Когда они въехали во Флоренцию, он велел Бенито высадить их на Пьяцца Сан-Лоренцо.
– Отсюда недалеко до офиса, а по дороге я покажу вам некоторые достопримечательности. Не те, что обычно показывают – Пьяцца делла Синьория, Уффици, Дуомо, Палаццо Питти, Понте Веккио, – это стандартный набор. Но его, я думаю, вам необязательно осматривать в субботу.
Джон кивнул. Правильно, сегодня суббота. Его чувство времени еще пока не упорядочилось.
Машина с трудом пробивалась через бесконечные пробки между колоссальными средневековыми фасадами и наконец остановилась перед кирпичной стеной одной массивной базилики. Кристофоро велел Бенито забрать их у офиса в половине третьего, они с Джоном вышли из машины, и «Роллс-ройс» покатился дальше под заинтересованными взглядами прохожих.
Улицы Флоренции были необыкновенно оживлены. Вся площадь перед церковью Сан-Лоренцо пестрила временными торговыми лотками, между рядами которых протискивались толпы туристов, громко разговаривая на всех языках мира, а мимо тарахтели мопеды. Джон старался не отставать от Кристофоро, который явно чувствовал себя здесь как дома и направлялся к памятнику посреди площади.

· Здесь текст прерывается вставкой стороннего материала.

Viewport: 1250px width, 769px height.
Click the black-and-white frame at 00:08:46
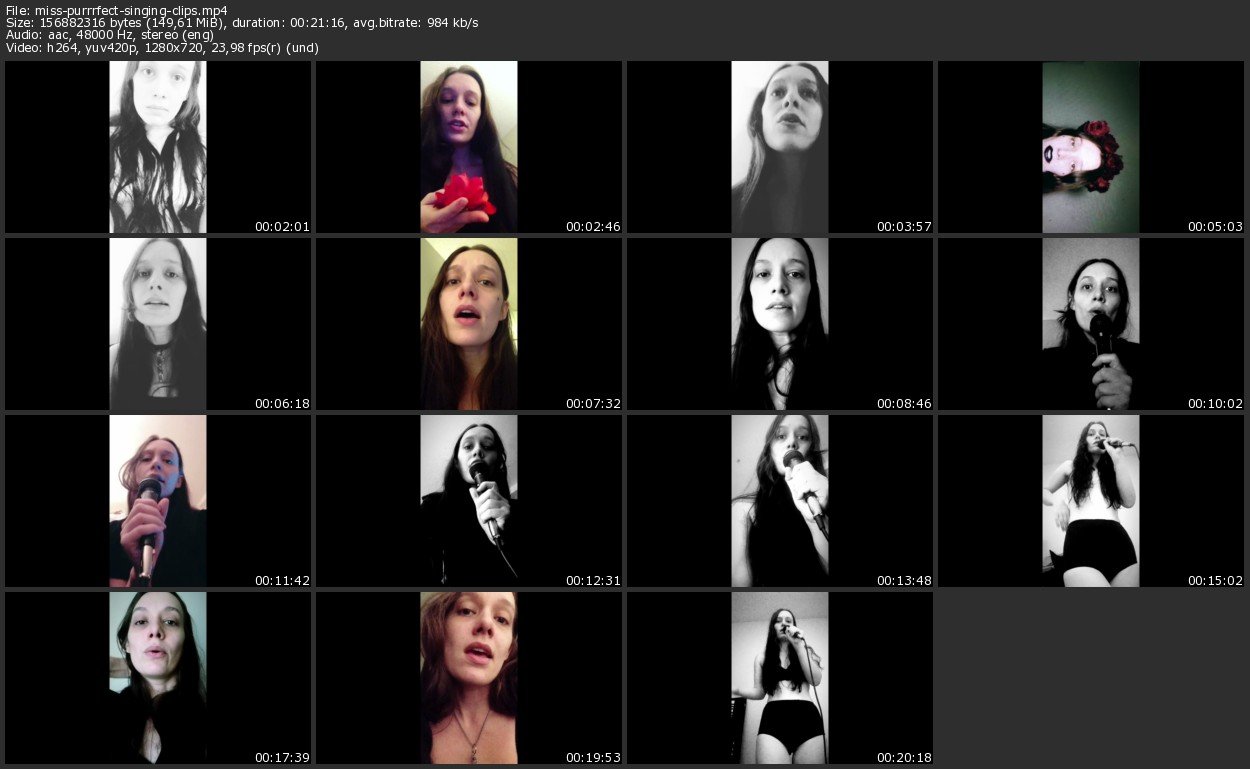point(779,324)
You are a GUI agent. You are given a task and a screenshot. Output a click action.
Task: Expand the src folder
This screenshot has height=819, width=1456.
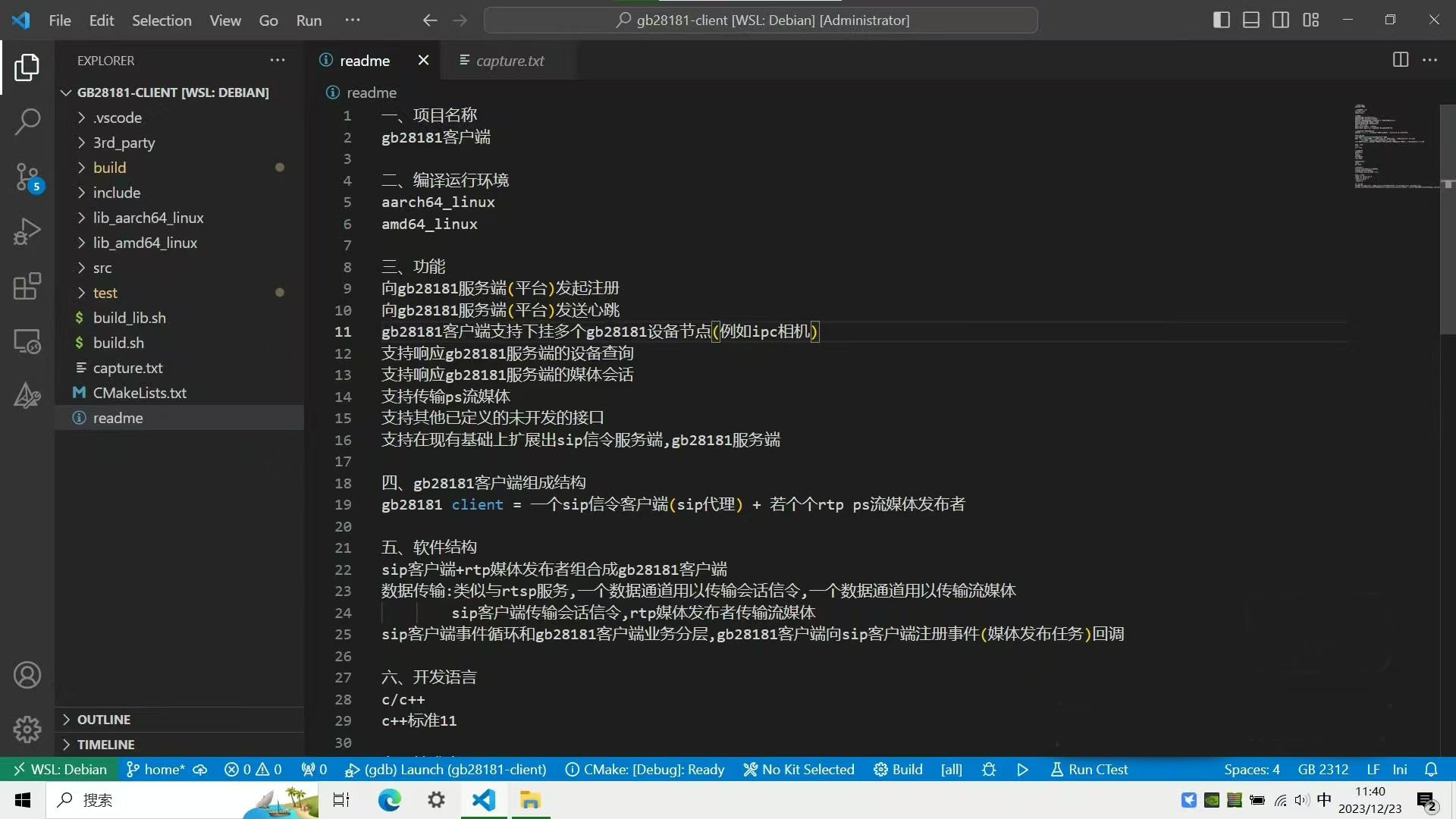[102, 268]
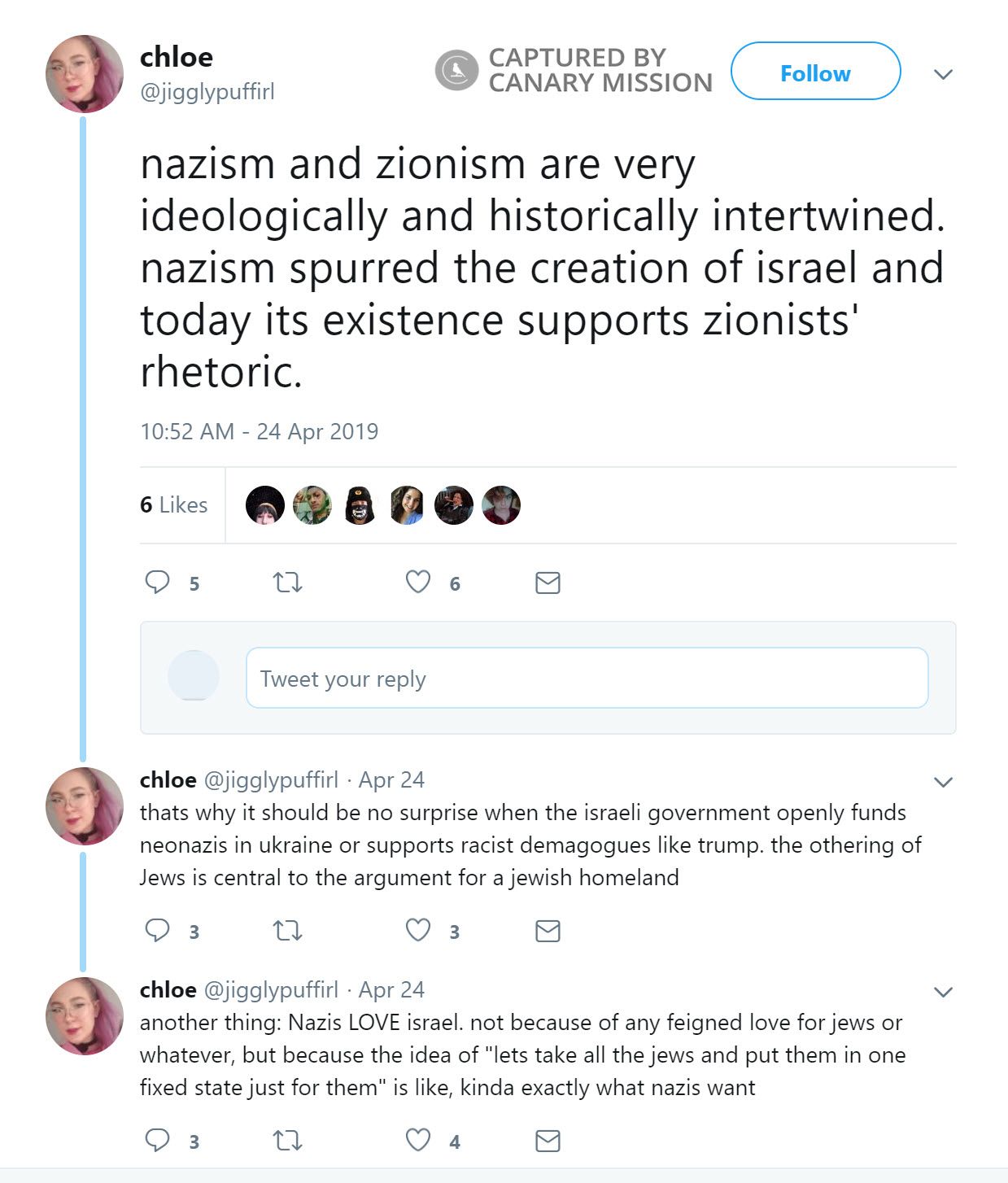Click into the 'Tweet your reply' field
The height and width of the screenshot is (1183, 1008).
coord(587,678)
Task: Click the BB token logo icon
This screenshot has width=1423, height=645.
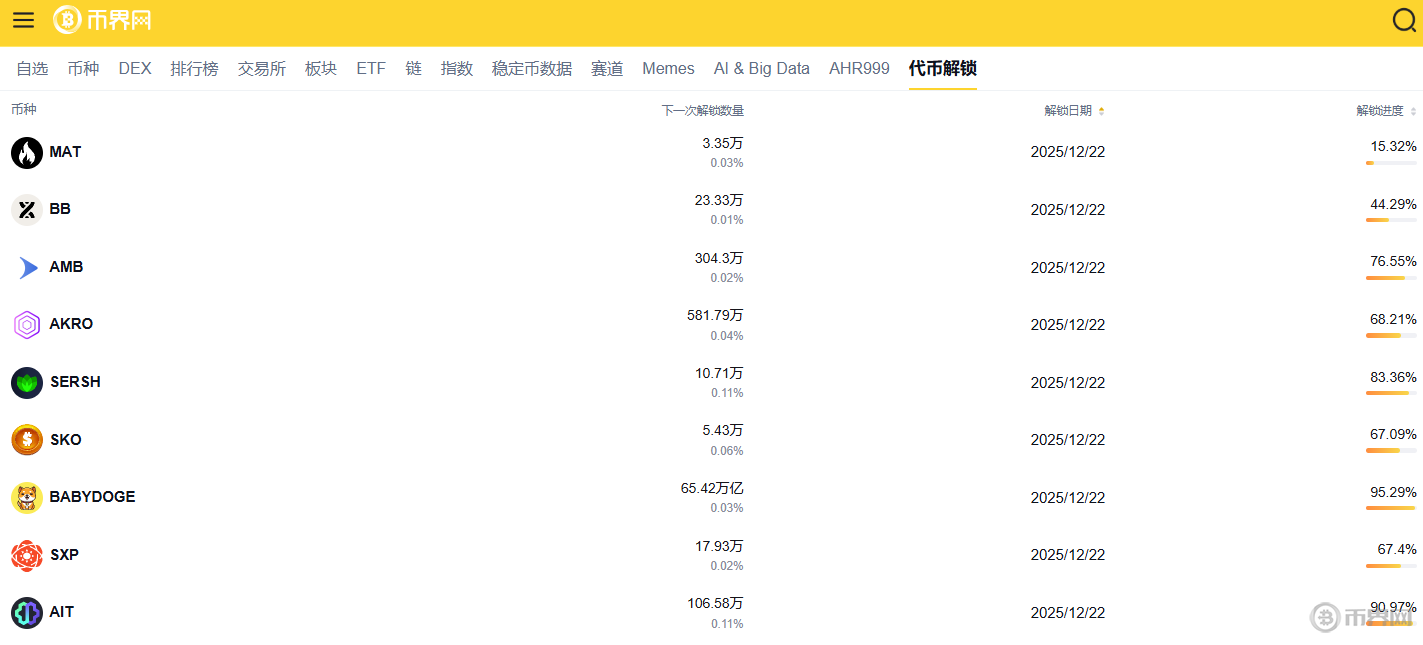Action: pyautogui.click(x=26, y=209)
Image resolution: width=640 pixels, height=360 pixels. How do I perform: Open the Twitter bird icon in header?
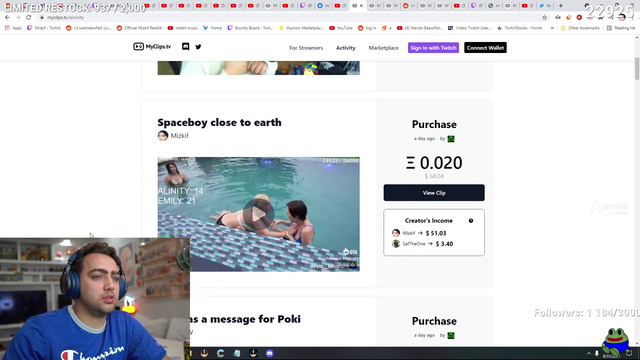coord(198,47)
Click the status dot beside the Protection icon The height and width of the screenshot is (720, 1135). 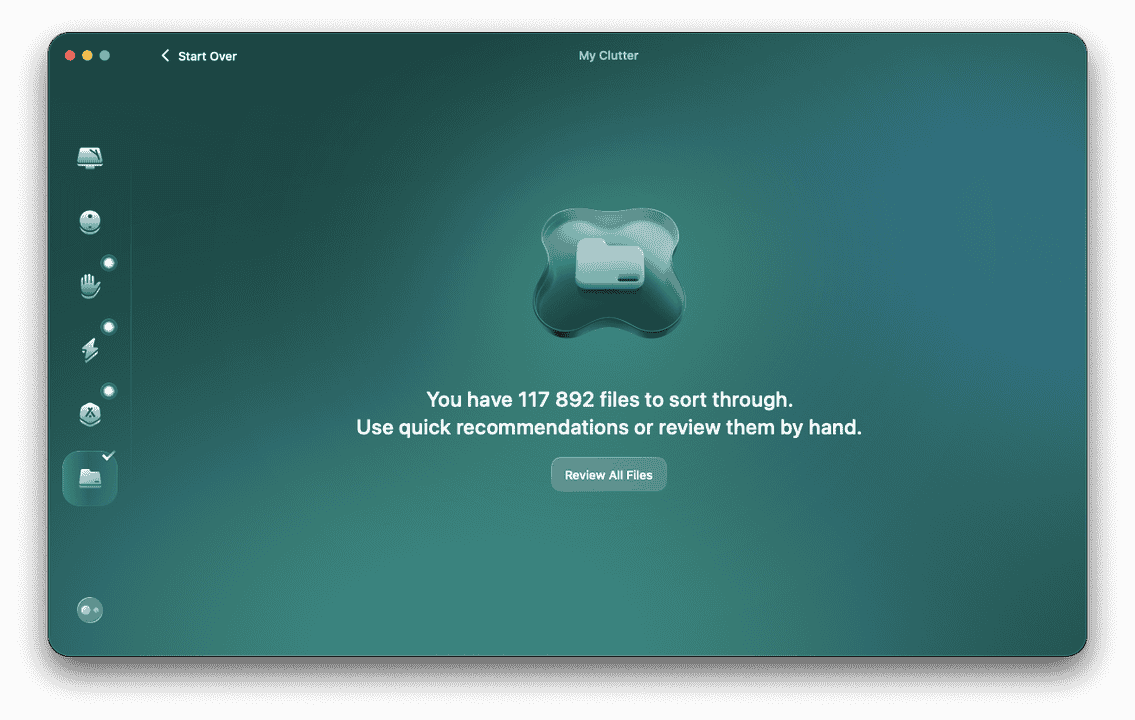(x=109, y=263)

– Это основатель династии Медичи Джованни ди Аверардо, – объяснил патрон. Ему приходилось кричать, чтобы его слова пробились сквозь уличный шум. – Он жил в четырнадцатом веке, и его сын Козимо был первым из Медичи правителем Флоренции – главным образом потому, что он был богат. Медичи владели тогда самой крупной банковской империей Европы.
Джон присмотрелся к задумчиво сидящей фигуре, к живым чертам его лица. Тонкости рельефа были скрыты под слоем черной патины из выхлопа и пыли, который походил на грязь столетий, хотя, скорее всего, скопился за каких-нибудь полгода.
– Угу.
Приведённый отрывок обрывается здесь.